There were two choices, Gillon could see at once. To work under the hanging slab or to slip by it and work behind the direction it would fall. He decided that in the long run it was safer to squeeze by the hanging slab, although for a moment it would be more dangerous.
“Where are you going?” Archie Japp said. Being the deputy in the mine, he was as much in charge as any mate on a boat in the absence of his captain.
“I’m going to go by the rock and place this jack under the slab.”
“The hell you are,” Japp said. “I’m not going to lose two lives to try to save one that’s already lost. You don’t go by that hanging slab and that’s an order, Cameron.” He stood in the way of Gillon and blocked him. He was a hard man, strong—hard as coal but small. Someone suddenly seized him from behind and pulled his arm up behind his back, the police hold, so that if he moved his arm or body too much he would break it.
“Don’t move, old man,” the m
iner said.
There were several inches between Gillon’s chest and the wall of the roadway. If it had been a doorway, there would have been little trouble squeezing by, but danger exaggerates.
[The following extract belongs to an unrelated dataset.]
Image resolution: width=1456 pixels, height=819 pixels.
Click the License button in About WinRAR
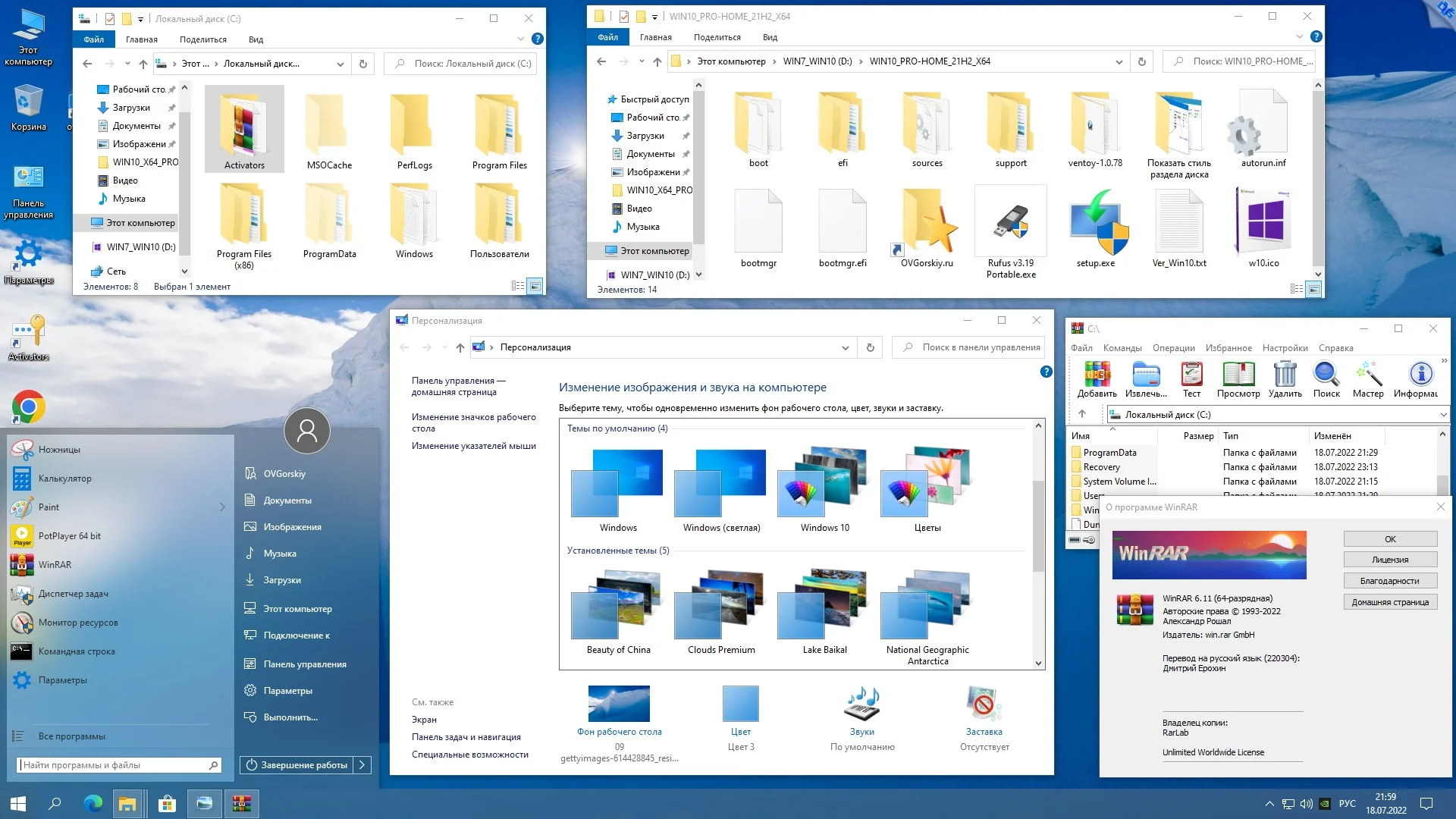[x=1389, y=560]

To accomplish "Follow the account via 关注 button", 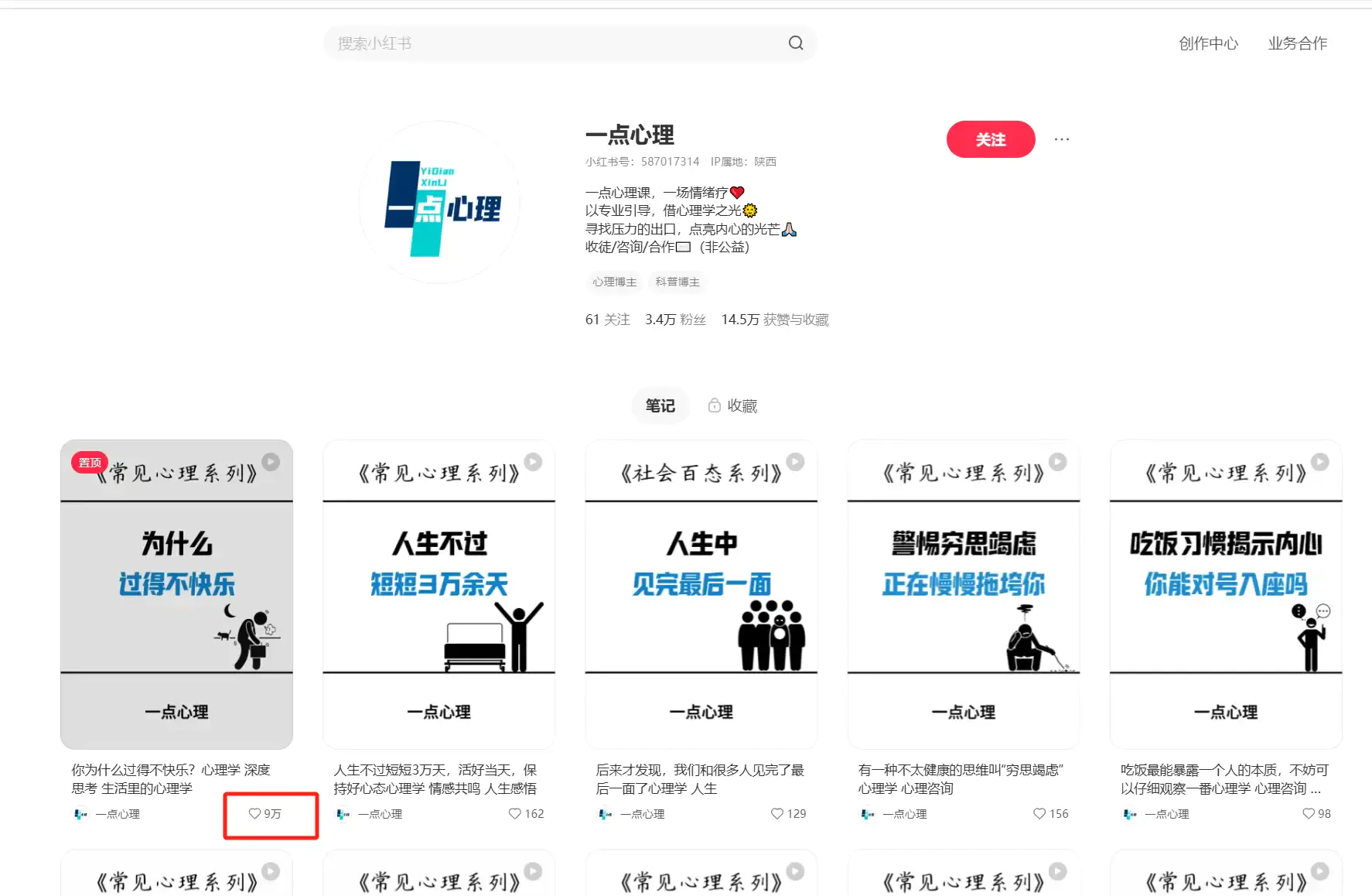I will pyautogui.click(x=991, y=139).
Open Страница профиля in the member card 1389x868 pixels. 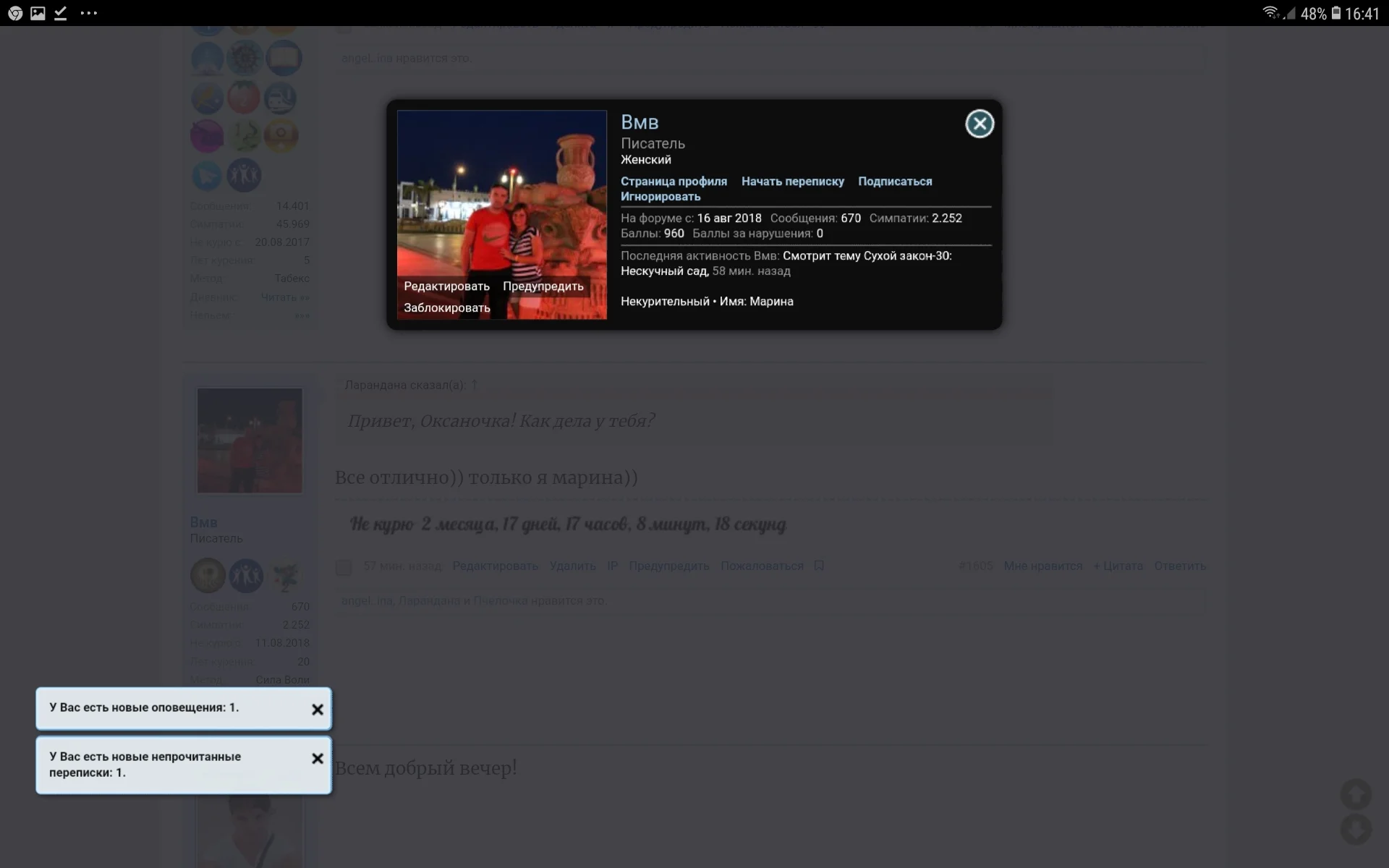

The Bone boy was barely breathing. Gillon inched his way past the rock. And then he was through and Andrew after him.
The digging was not as hard as Gillon had feared. The floor there was a generation deep in coal dust. The hollow to take the jack was picked loose and scooped out in several minutes and the jack lowered into it beneath the slab and then Gillon was able to back away from the hanging slab and begin to work the handle. The release of the pressure on Sandy Bone’s legs caused him to scream aloud again.
“Oh, Jesus, stop it, Cameron,” someone shouted, “let the boy be,” but Gillon kept turning and the stone kept rising. Someone crawled up then and placed a haulage rope around and underneath the boy’s shoulders, risking his life doing it, and when the slab was high enough they began to inch Sandy Bone out from under it.
“Pull him!” Gillon shouted to them. “The jack won’t hold forever,” and they did, they yanked him out from under the stone, and the jack snapped, the slate thudding back onto the floor again with a jarring thump that made the hanging slab go down after it, barely missing the men who were trying to put the boy together again, enough at least to carry him down the haulage road to the shaft where the cage was waiting to take him up.
* * *
It didn’t seem like Christmas Eve when Gillon came up. There had been winds from the south for several days and rain had melted the snow. Green was showing on the Sportin Moor. The boy was on a coal cart, planks of coal-blackened timber over a springless frame, with iron wheels that took every pothole in the road as if a sledgehammer were ringing the rim.